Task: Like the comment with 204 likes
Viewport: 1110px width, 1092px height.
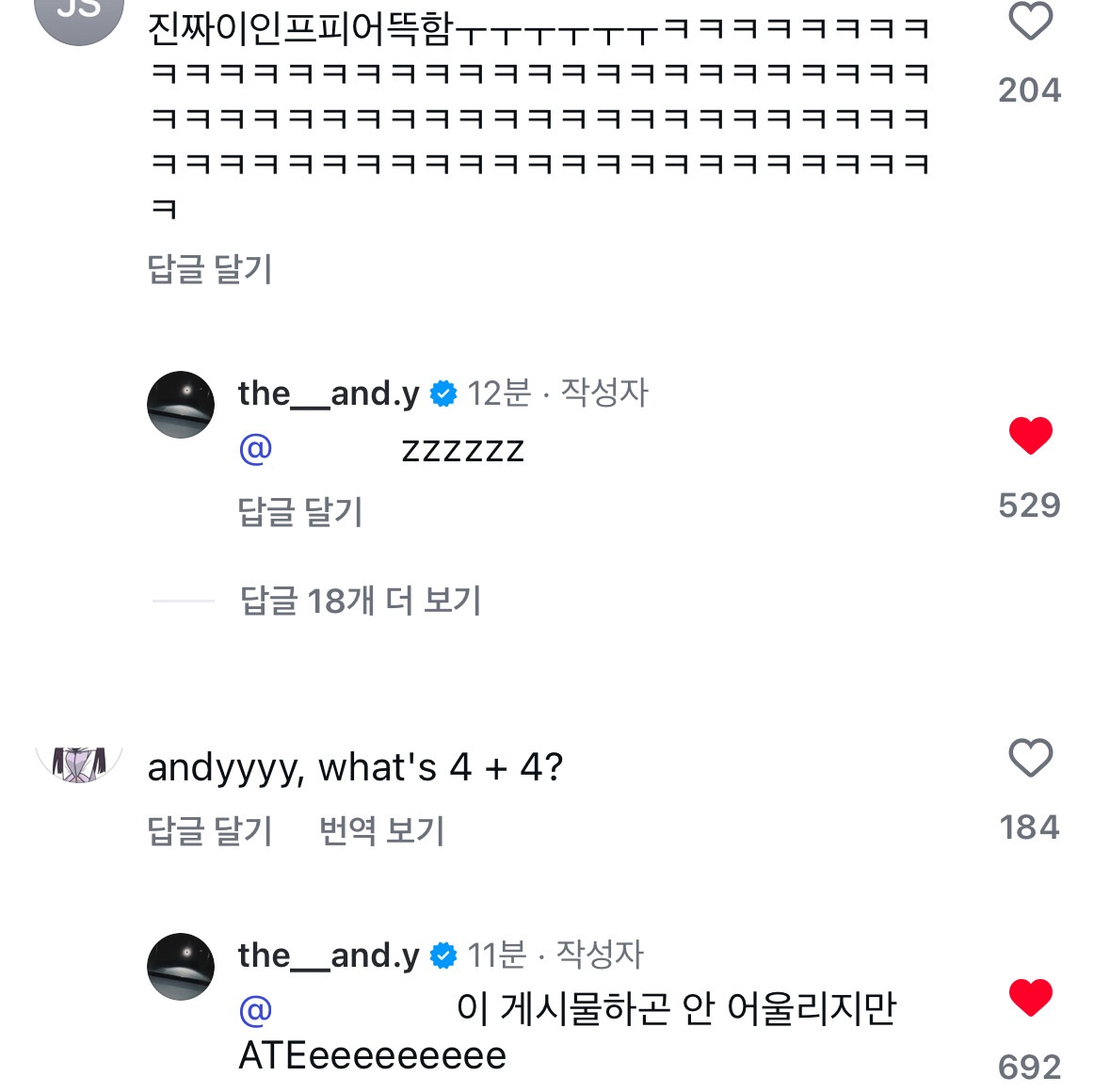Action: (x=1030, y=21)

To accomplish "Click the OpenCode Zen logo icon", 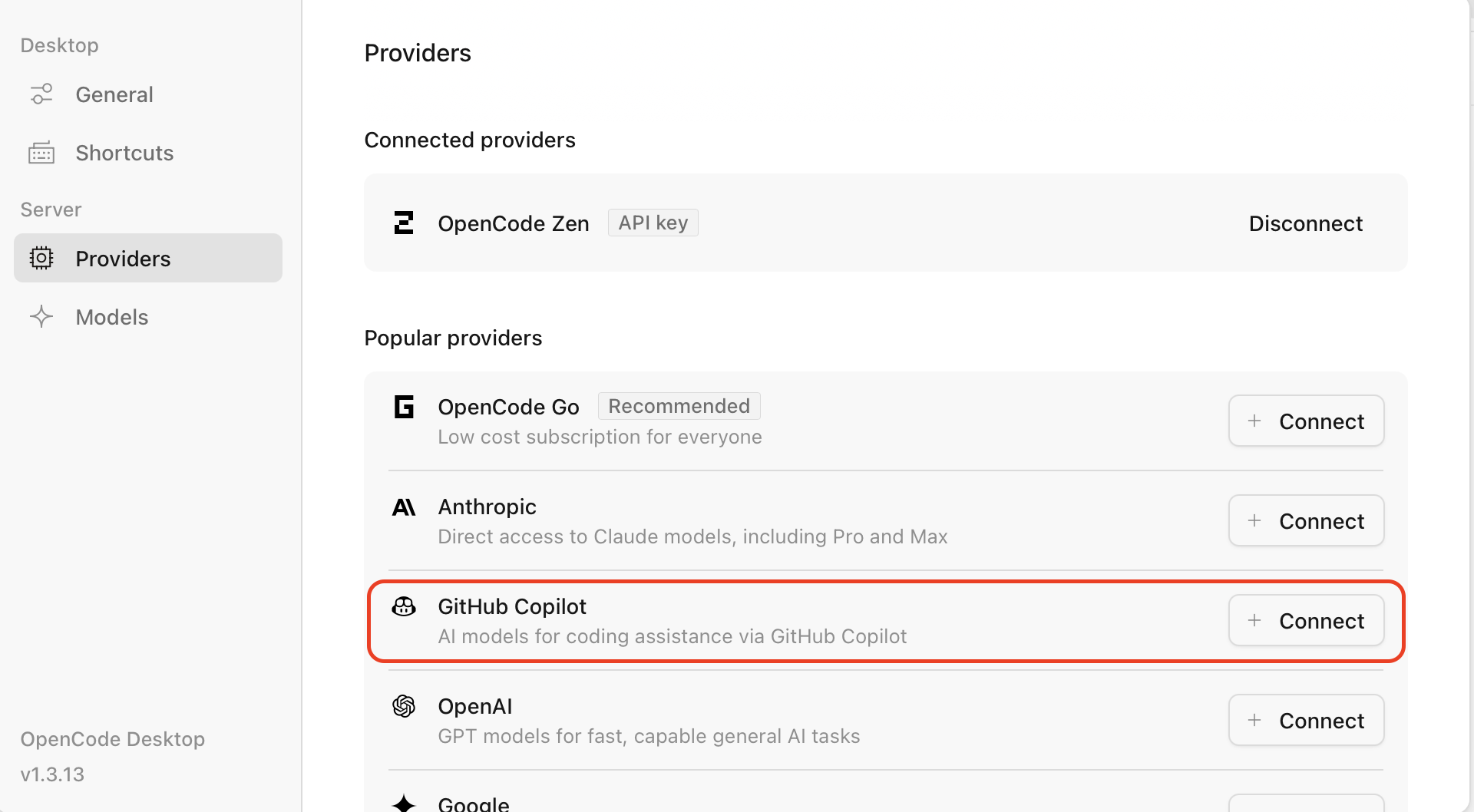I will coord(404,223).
☆ ☆ ☆ ☆ ☆ ☆ ☆
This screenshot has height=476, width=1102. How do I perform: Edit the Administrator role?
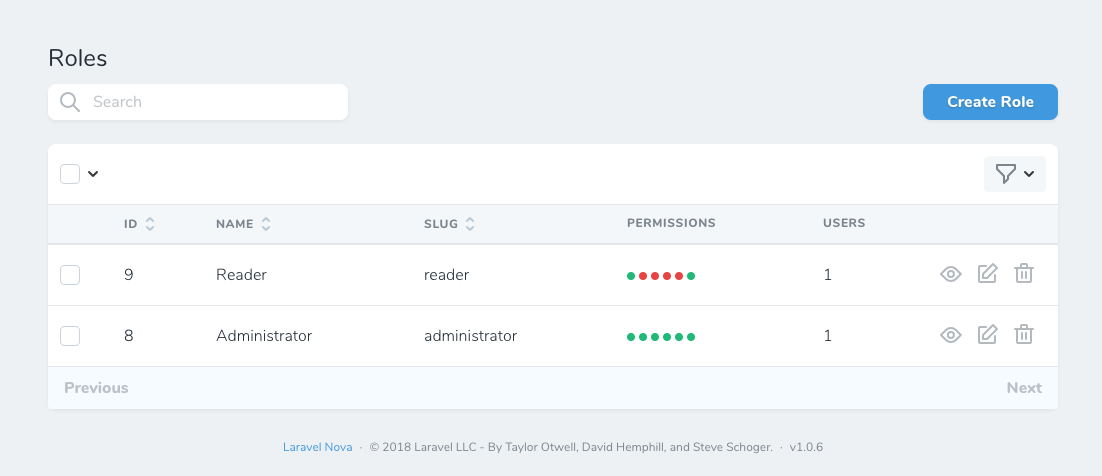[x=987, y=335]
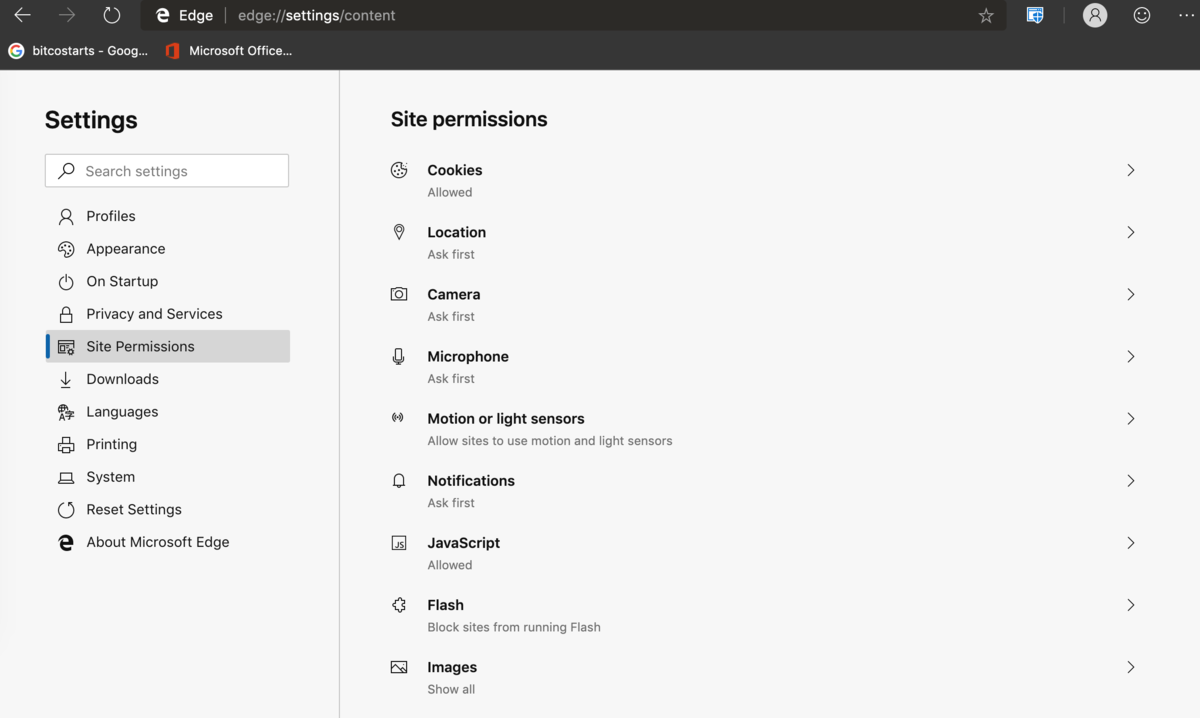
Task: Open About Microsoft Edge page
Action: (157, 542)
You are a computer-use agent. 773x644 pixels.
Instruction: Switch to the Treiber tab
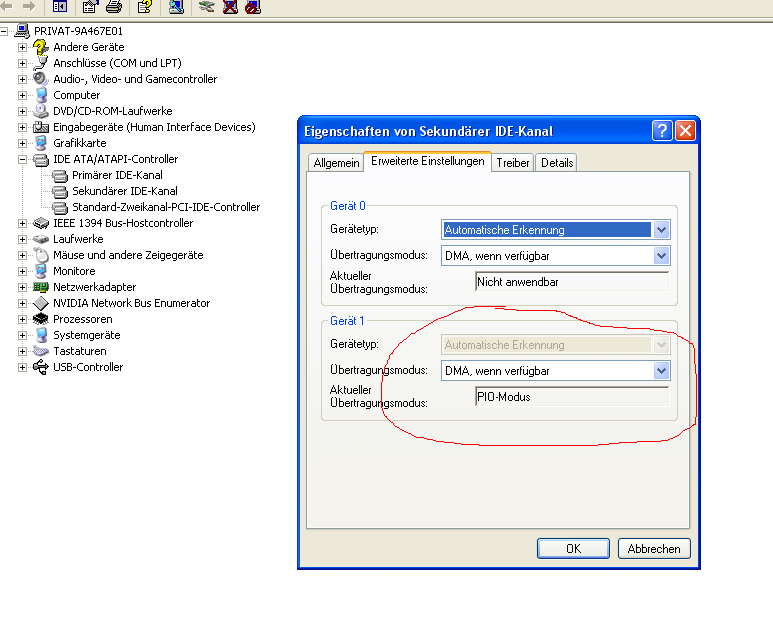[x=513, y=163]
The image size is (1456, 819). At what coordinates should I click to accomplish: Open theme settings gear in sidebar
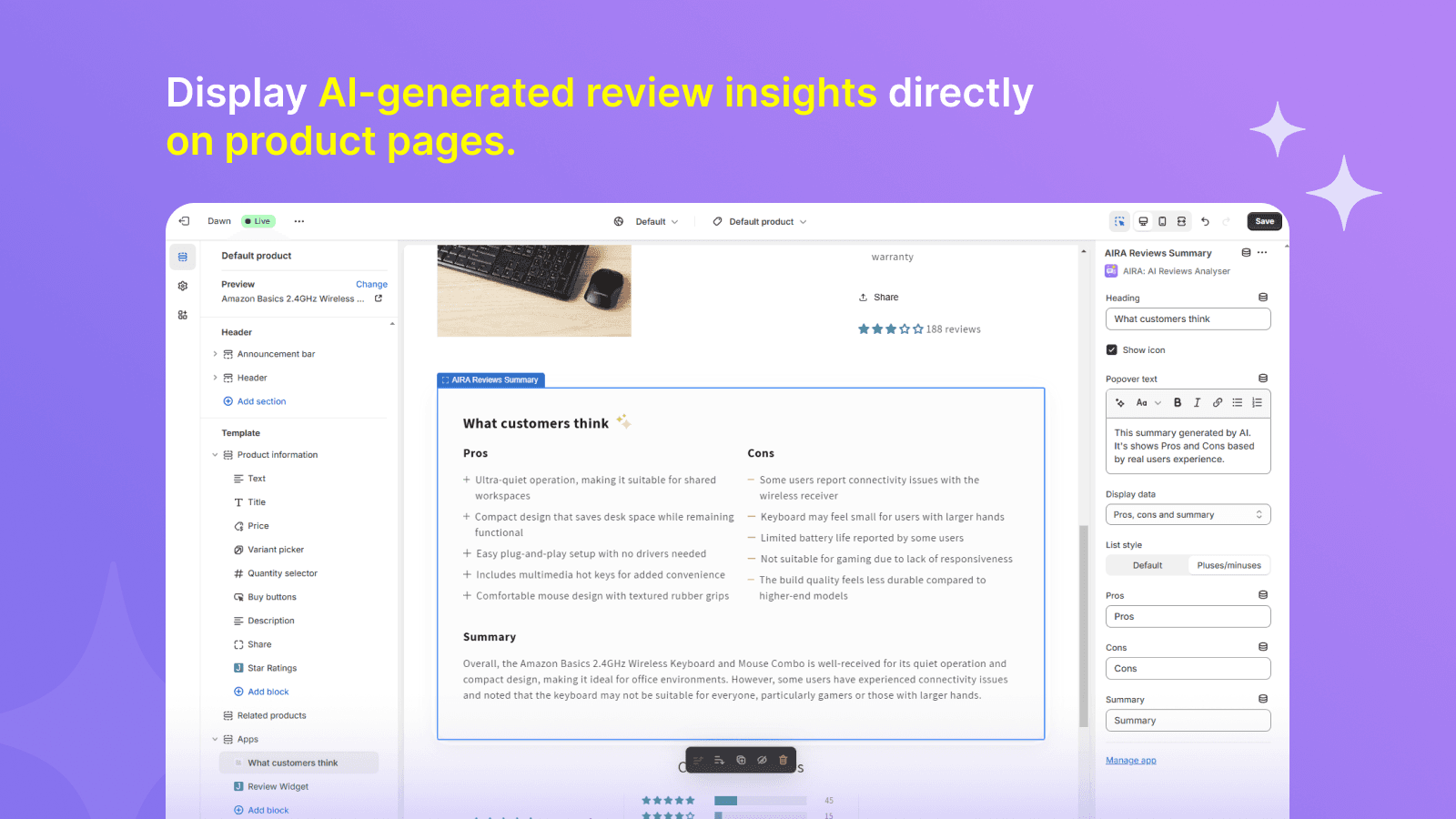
☆ ☆ ☆ ☆ ☆ ☆ ☆
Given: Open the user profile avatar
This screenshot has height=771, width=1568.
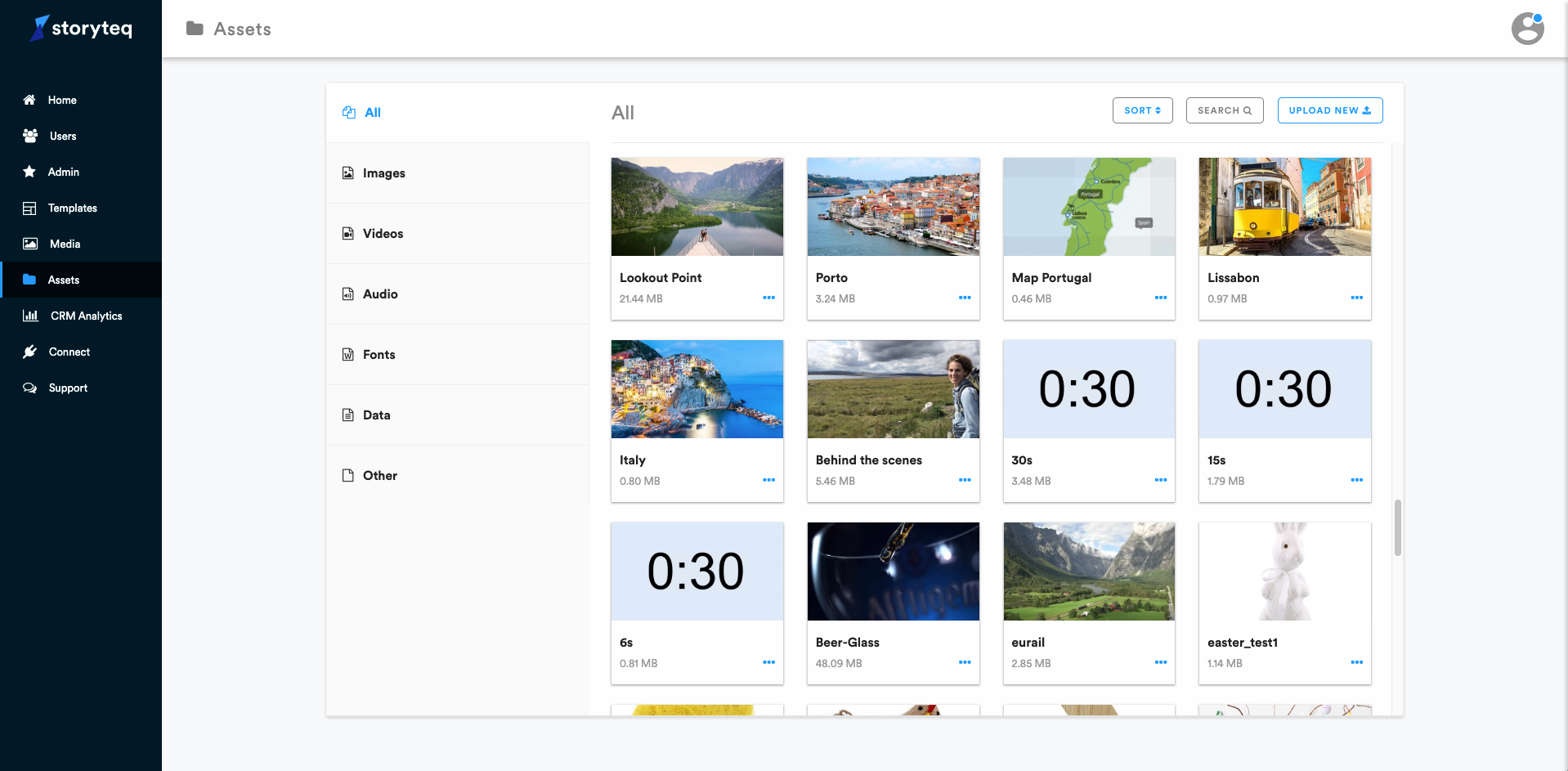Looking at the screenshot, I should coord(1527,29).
☆ ☆ ☆ ☆ ☆ ☆ ☆
Transcribe only this stretch of the data: the line with "Instruction: Switch to the Treiber tab", the line with "The image size", and every line in between. Leave out the pictures.

- [Completed task]:
Instruction: Switch to the Treiber tab
[x=513, y=163]
The image size is (1456, 819). At what coordinates should I click to accomplish: Open theme settings gear in sidebar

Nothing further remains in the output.